Richard Jacques’ original soundtrack is fitting and packs a memorable main theme for the Guardians, but I feel that, like the script, it’s at its best when it goes into sadder and darker places. On top of that, the selection of absolute 1980s bangers for Peter Quill’s mixtape easily rivals the music James Gunn threw into his films, and is the centerpiece of the game’s coolest gameplay mechanic, an electrifying rallying call of sorts.

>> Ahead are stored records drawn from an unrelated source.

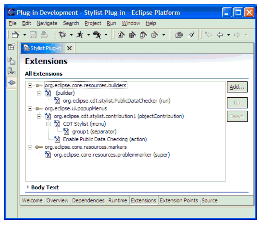Click the Add... button
This screenshot has height=225, width=265.
237,87
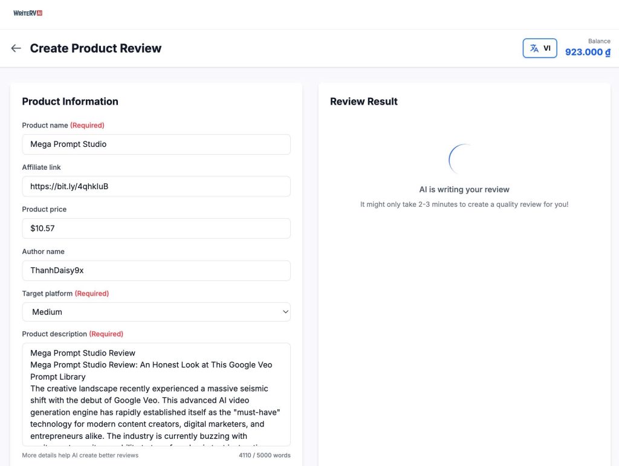Image resolution: width=619 pixels, height=466 pixels.
Task: Open the Target platform dropdown showing Medium
Action: [156, 312]
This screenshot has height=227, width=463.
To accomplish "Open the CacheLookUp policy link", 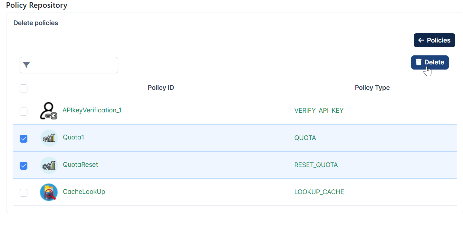I will 84,192.
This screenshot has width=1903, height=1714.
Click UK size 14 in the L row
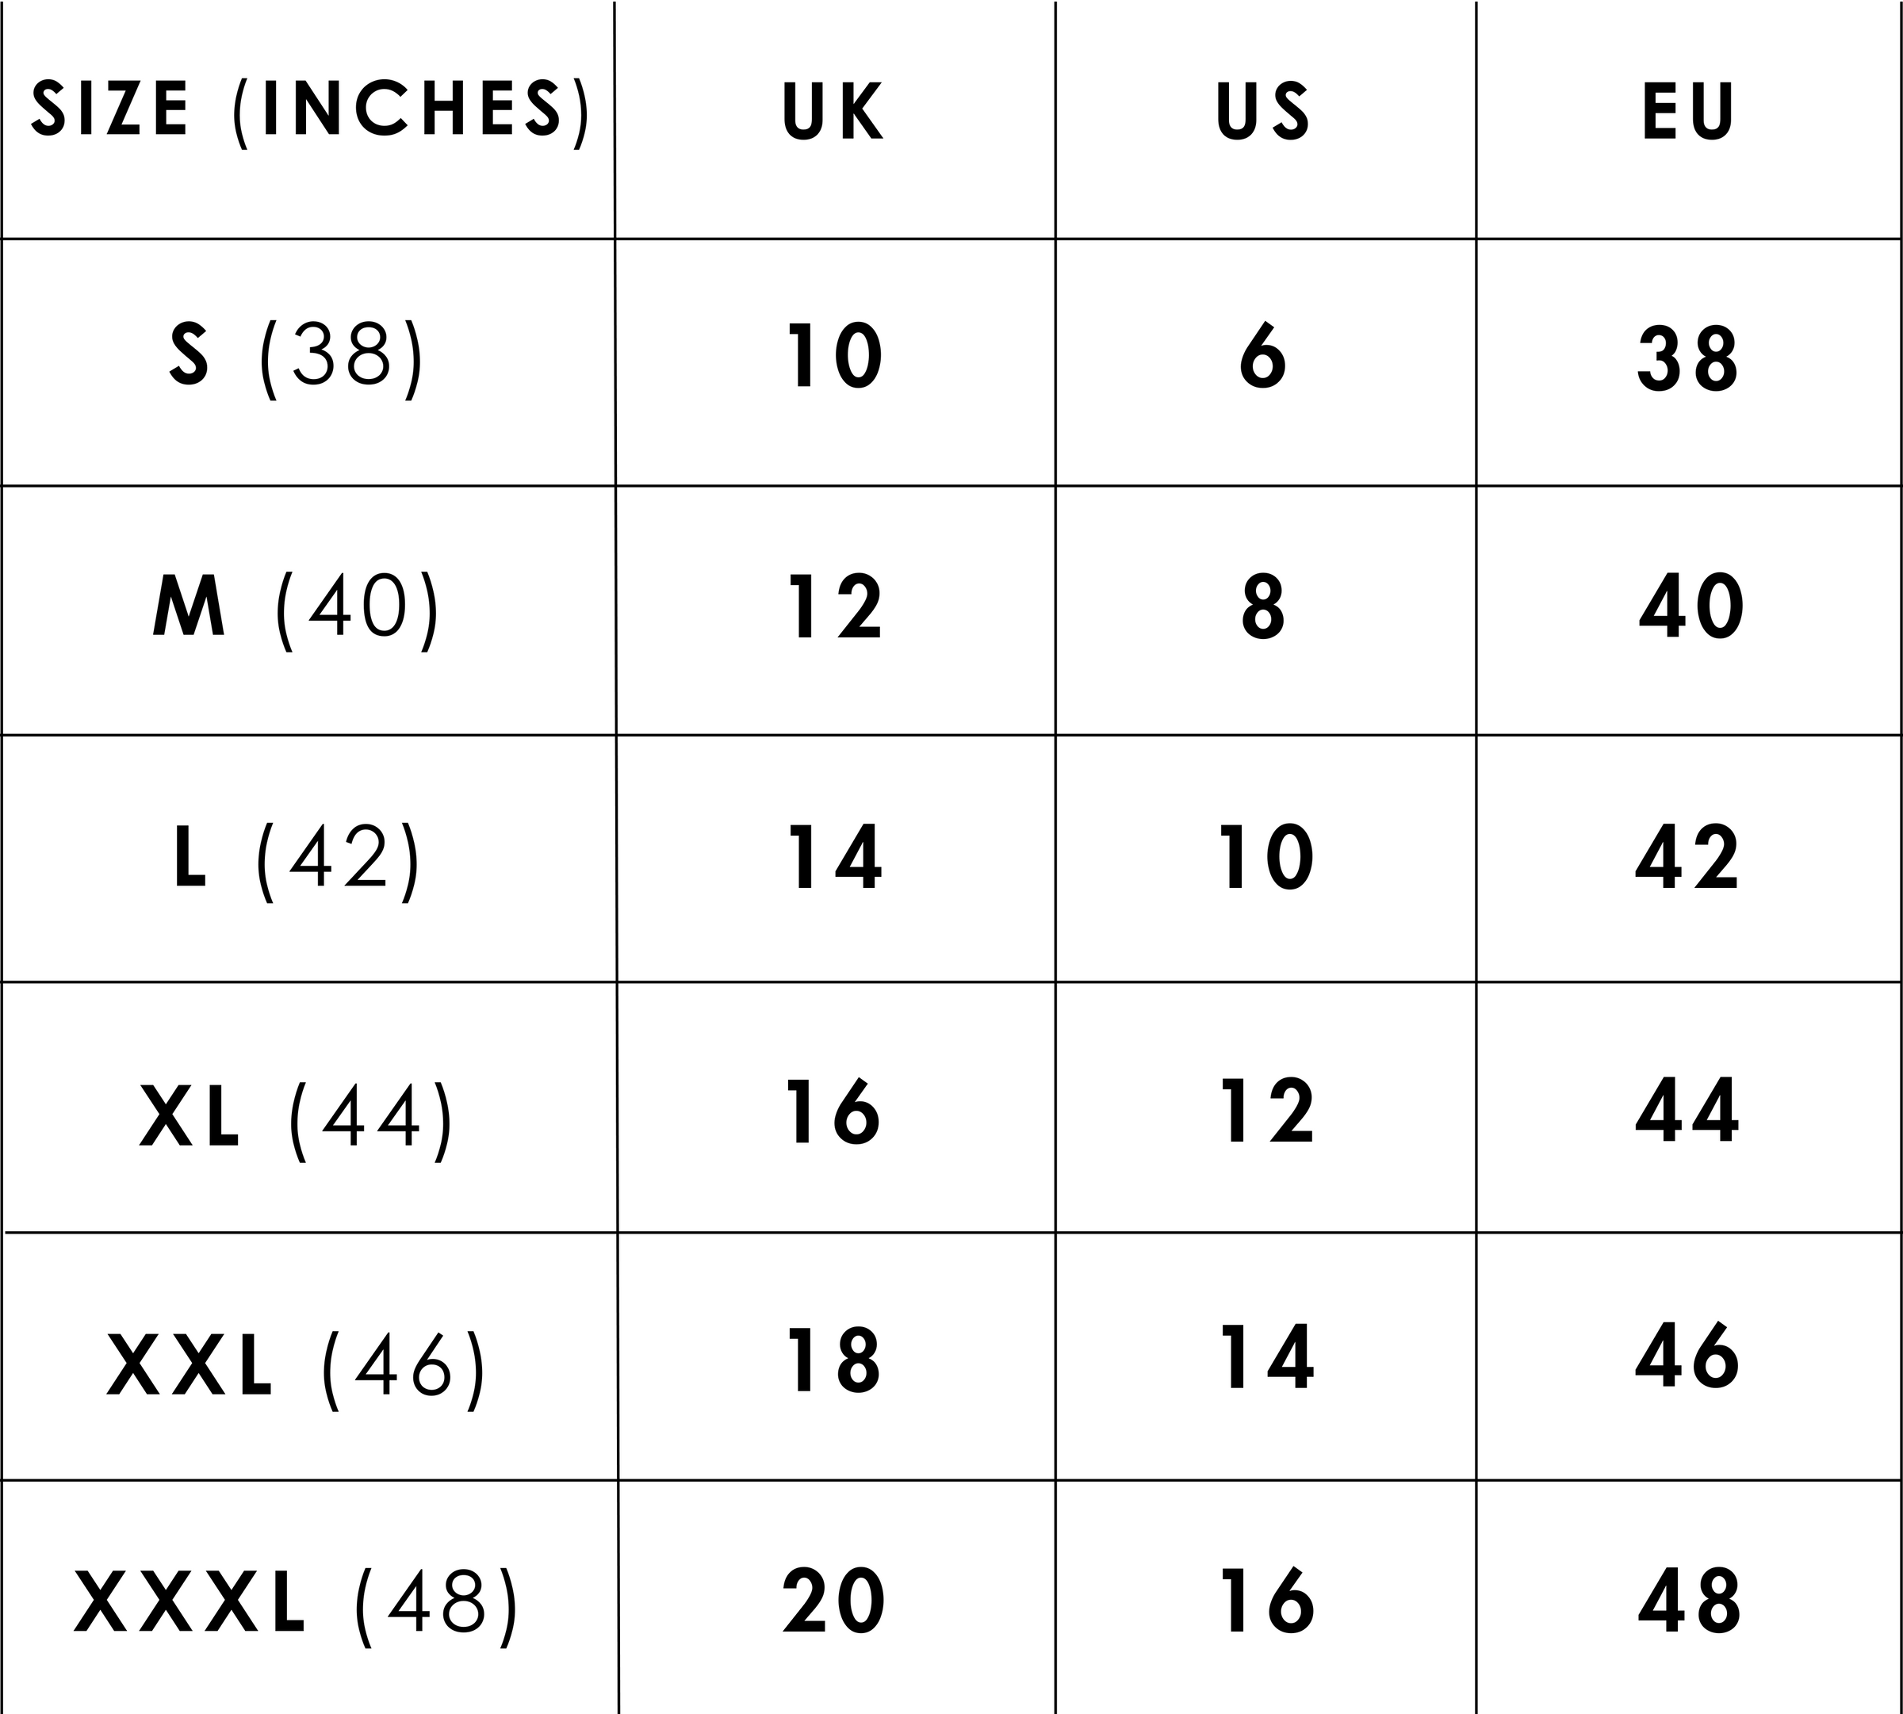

Performance on PS5 was satisfactory — Quality mode makes the resolution go as high as possible (4K target), but is limited by a 30 FPS cap, which feels sluggish as soon as the action gets frantic; Performance mode targets 60 FPS at a dramatically lower resolution, but gets hit hard in some wild sections, although it’s a consistently smooth experience and the way to go IMO; a shiny Ray-tracing mode will arrive later in a patch, and word is it’ll be targeting 1080p in order to maintain a steady framerate. I feel like the game’s engine isn’t really optimized for next-gen hardware, especially if we consider what studios like Insomniac are already achieving with cross-gen titles, and PS5 and Xbox Series X/S simply bruteforce through Guardians of the Galaxy. PS4 and Xbox One systems (old hardware by now) can handle the game, but don’t expect those versions to hit a steady 30 FPS mark; a free upgrade to next-gen is included though. The PC version appears to be doing okay and, as expected, asks for meaty hardware in order to achieve high performance/visuals, while Nintendo Switch runs the game through a cloud version which apparently isn’t very good.


I’m glad to say Marvel’s Guardians of the Galaxy is a pleasant surprise, one of the best games I’ve played this year, and another reminder that focused single-player triple-A games outside Sony’s studio ecosystem can coexist with massive open-worlds and hybrid experiences. It’s not just a big win for Eidos after finding themselves entangled with a project that clearly didn’t take advantage of their strengths, but also a promising new start for non-Spider-Man Marvel properties in big video games after living for years under the shadow of DC — 2K and Firaxis’ Midnight Suns will arrive next year, and Insomniac is already working hard on Wolverine in order to expand their Marvel canvas beyond Spider-Man sequels.


Marvel’s Guardians of the Galaxy is now available on PC (Steam and Epic), PS4/5, Xbox consoles, and Nintendo Switch (cloud version).


Thanks to Square Enix and fortyseven communications for the PS5 review code.